Zadecydował pierwszy set - komentarze po meczu Delecta Bydgoszcz - Skra Bełchatów

Sporo emocji dostarczył środowy pojedynek Delecty Bydgoszcz ze Skrą Bełchatów. Gospodarze, szczególnie w pierwszym secie postawili rywalom trudne warunki, ale mistrzowie Polski nie pozwolili odebrać sobie pewnego zwycięstwa.

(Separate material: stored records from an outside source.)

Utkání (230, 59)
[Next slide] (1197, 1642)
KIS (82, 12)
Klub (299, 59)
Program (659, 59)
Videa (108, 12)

Mariusz Wlazły (kapitan PGE Skry): O naszym sukcesie zadecydował pierwszy set. Gdybyśmy go nie wygrali, ten mecz mógłby potoczyć się zupełnie inaczej. Później już utrzymywaliśmy rezultat w bezpiecznej odległości. Dlatego ten sukces jest dla nas bardzo ważny i mocno się z tego cieszymy. Zazwyczaj staramy się w połowie każdej partii odskoczyć rywalom, a ekipa z Bydgoszczy jest w końcówkach niezwykle groźna.

Wojciech Jurkiewicz (kapitan Delecty): Pierwszy set ustawił cały mecz. My potem mieliśmy swoje szanse, ale to już Skra dysponowała świetną zagrywką i nie pozwoliła zbliżyć się do siebie. Ponadto słabe przyjęcie zagrywki Miguela Falaski spowodowało, że nie mogliśmy nic później zrobić. Skra zaczęła grać lepiej i to też zadecydowało o sukcesie mistrzów Polski.

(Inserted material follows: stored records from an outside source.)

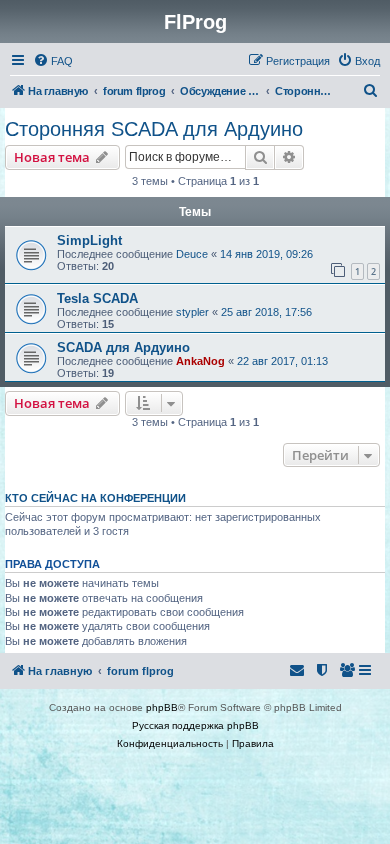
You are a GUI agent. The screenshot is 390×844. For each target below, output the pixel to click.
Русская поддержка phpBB (195, 725)
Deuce (192, 254)
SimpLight (89, 240)
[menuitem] (53, 61)
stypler (192, 312)
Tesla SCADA (97, 298)
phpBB (162, 707)
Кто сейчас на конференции (95, 498)
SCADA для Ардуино (123, 347)
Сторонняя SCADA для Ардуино (154, 129)
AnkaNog (200, 361)
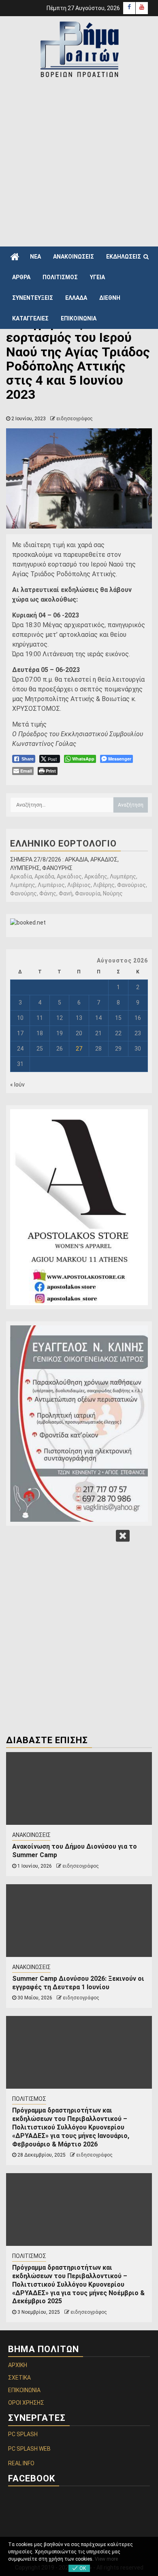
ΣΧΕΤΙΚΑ (19, 2377)
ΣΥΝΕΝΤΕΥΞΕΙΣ (32, 298)
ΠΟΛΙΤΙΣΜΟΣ (60, 277)
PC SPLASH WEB (29, 2448)
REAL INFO (21, 2463)
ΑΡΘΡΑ (21, 277)
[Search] (146, 256)
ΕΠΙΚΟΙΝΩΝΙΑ (78, 318)
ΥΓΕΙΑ (97, 277)
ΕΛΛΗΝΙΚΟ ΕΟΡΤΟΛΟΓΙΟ (63, 843)
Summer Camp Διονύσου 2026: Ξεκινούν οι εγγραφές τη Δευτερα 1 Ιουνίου (78, 1983)
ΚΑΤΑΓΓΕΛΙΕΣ (30, 318)
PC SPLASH (23, 2434)
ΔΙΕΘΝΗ (109, 298)
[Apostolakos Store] (79, 1207)
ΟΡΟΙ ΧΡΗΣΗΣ (26, 2402)
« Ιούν (17, 1084)
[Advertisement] (79, 161)
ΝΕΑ (35, 256)
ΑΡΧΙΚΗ (17, 2365)
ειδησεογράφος (74, 418)
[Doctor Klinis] (79, 1423)
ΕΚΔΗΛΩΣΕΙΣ (123, 256)
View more (106, 2559)
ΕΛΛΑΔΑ (76, 298)
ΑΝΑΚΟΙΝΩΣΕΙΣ (73, 256)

Jacek Nawrocki (trener Skry): Musimy pilnować pierwszego miejsca, bowiem teraz w zasadzie każde spotkanie jest w PlusLidze niezwykle ważne. Ponadto wnikliwa analiza i docenienie rywala miała dla nas duże znaczenie. Dobrze też przyjmowaliśmy zagrywkę bydgoszczan i to też dało nam trzy punkty. Świetne na zagrywce prezentowali się Bartosz Kurek i Mariusz Wlazły. Jeśli wszystko wychodzi, to gra się z przyjemnością.

Piotr Makowski (trener Delecty): Poziom reprezentowany przez zespół Skry jest dla nas nieosiągalny. Graliśmy już w tym sezonie z rożnymi rywalami, ale po raz kolejny bełchatowianie zagrali z nami dobry mecz. Tylko w pierwszym secie rywale popełnili osiemnaście błędów własnych i przez to mogliśmy nawiązać walkę w jego końcówce. Jedynym naszym usprawiedliwieniem mogą być kontuzje, które w poprzednim tygodniu utrudniały nam prace. Wiemy gdzie jest nasze miejsce w szeregu.